**Text:**
- - - - - - -

Sunday, September 18, 2016

Kriangkrai Kongkhanun

Kriangkrai Kongkhanun is a Thai artist born in 1980. He graduated from an art school in Thailand in 1999 and then traveled to Italy, where he took a second degree. He is a serious Buddhist and he says that his goal is to "forge a link between the Buddhist symbolism found in traditional pictures and the western imagery of the Renaissance and the 19th century." (Dark Wing, 2013)

Kriangkrai is no optimist. The medieval Buddhist texts he cites as influences focus on sin and punishment, and he carries this sensibility into his paintings and woodblock prints. (Loose Moon, 2015)

Born, 2013

His standard sheet of gallery propaganda says,
The point of departure for Kriangkrai’s art is, however, the knowledge that negative human traits, such as anger, hatred and selfishness, namely evil properties, are so closely woven into human life that they always resurface from the subconscious.
(Touching an Ignorance 5)

- - - - - - -

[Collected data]
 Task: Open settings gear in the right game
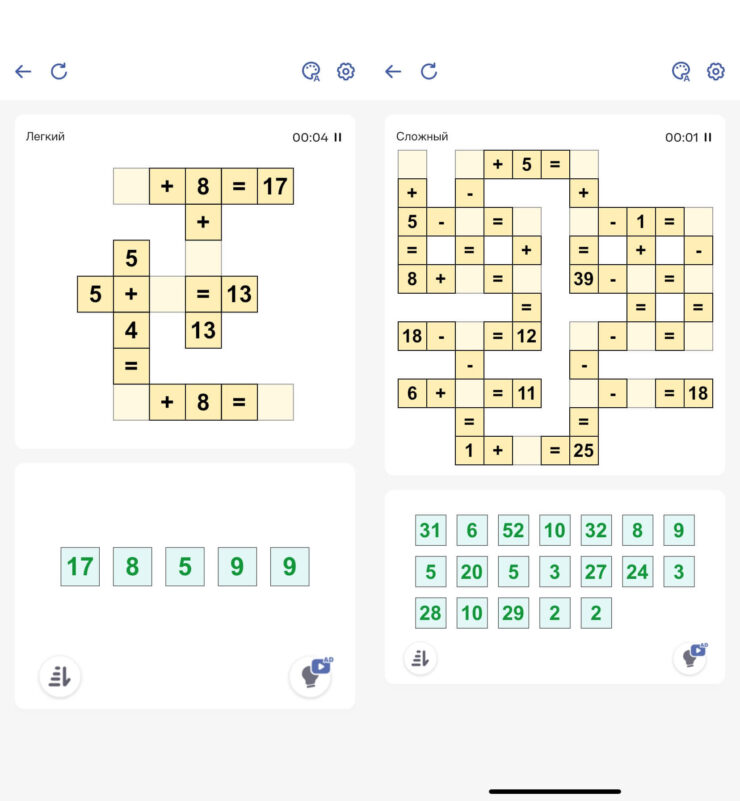click(716, 72)

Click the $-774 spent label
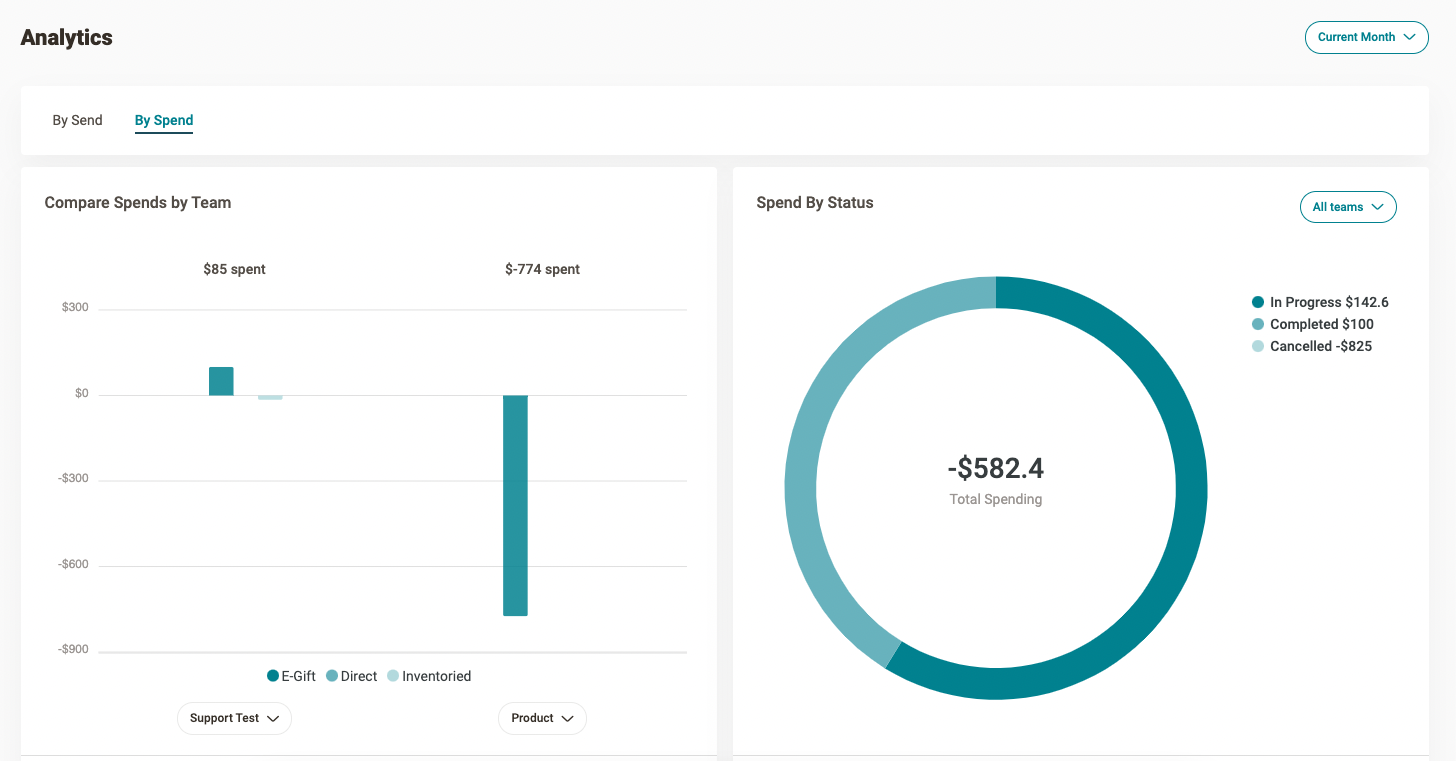pos(542,269)
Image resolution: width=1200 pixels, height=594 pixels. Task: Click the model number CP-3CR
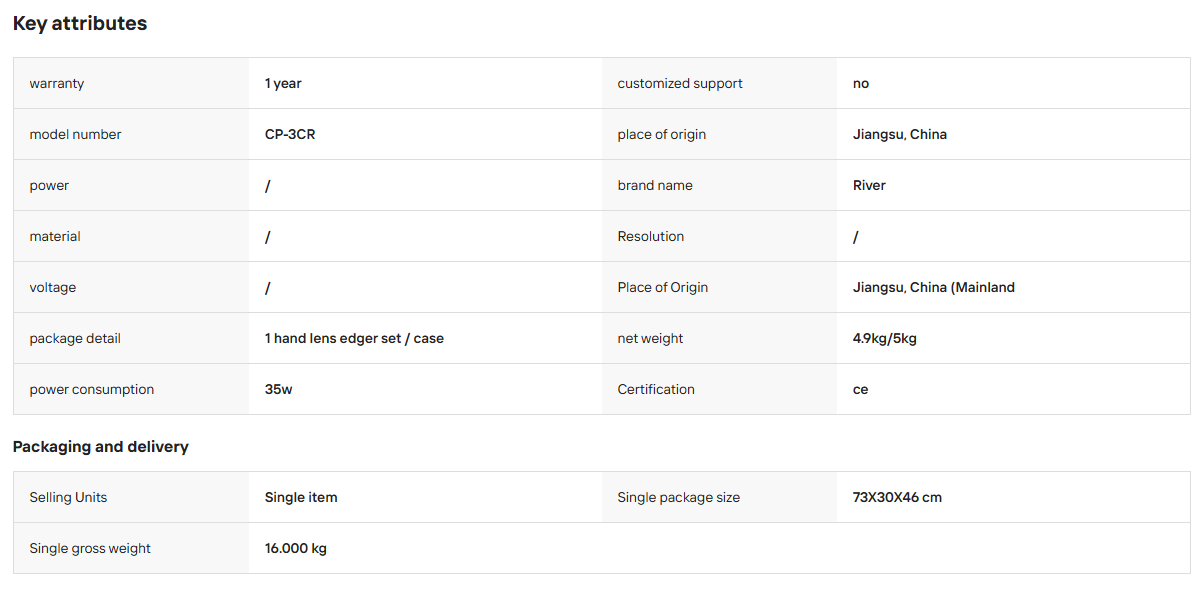tap(290, 134)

- - - - - - -

**Using the information:**
a – Reproduce the portion of the piece on Kriangkrai Kongkhanun that opens with the words containing "Kriangkrai Kongkhanun is" and closes with "(Dark Wing, 2013)", replacing "traveled" with "moved".
b – Write the next part of the piece on Kriangkrai Kongkhanun, picking up from its last sentence.
The listing bears no relation to the piece on Kriangkrai Kongkhanun.

**Answers below:**
a –
Kriangkrai Kongkhanun is a Thai artist born in 1980. He graduated from an art school in Thailand in 1999 and then moved to Italy, where he took a second degree. He is a serious Buddhist and he says that his goal is to "forge a link between the Buddhist symbolism found in traditional pictures and the western imagery of the Renaissance and the 19th century." (Dark Wing, 2013)

b –
His four most recent exhibitions have been titled Spiritual Disease, Oceanic Wilderness, Undead, and Bloodlands. (Exhibition pamphlet)

His most striking works are these large multi-paneled woodblock prints; this is Whirlpool 1-3. Sadly I have not been able to find images of most of these large enough to do them justice, but if you click on these you will get some idea. Gazing at these you might get the idea that his favorite western artist is probably Hieronymus Bosch, and indeed Bosch is the only western artist named in his gallery biography.

The best image I have found is for this print, Oceanic Wilderness, 2011.



The three panels.

The artist with some of his creations.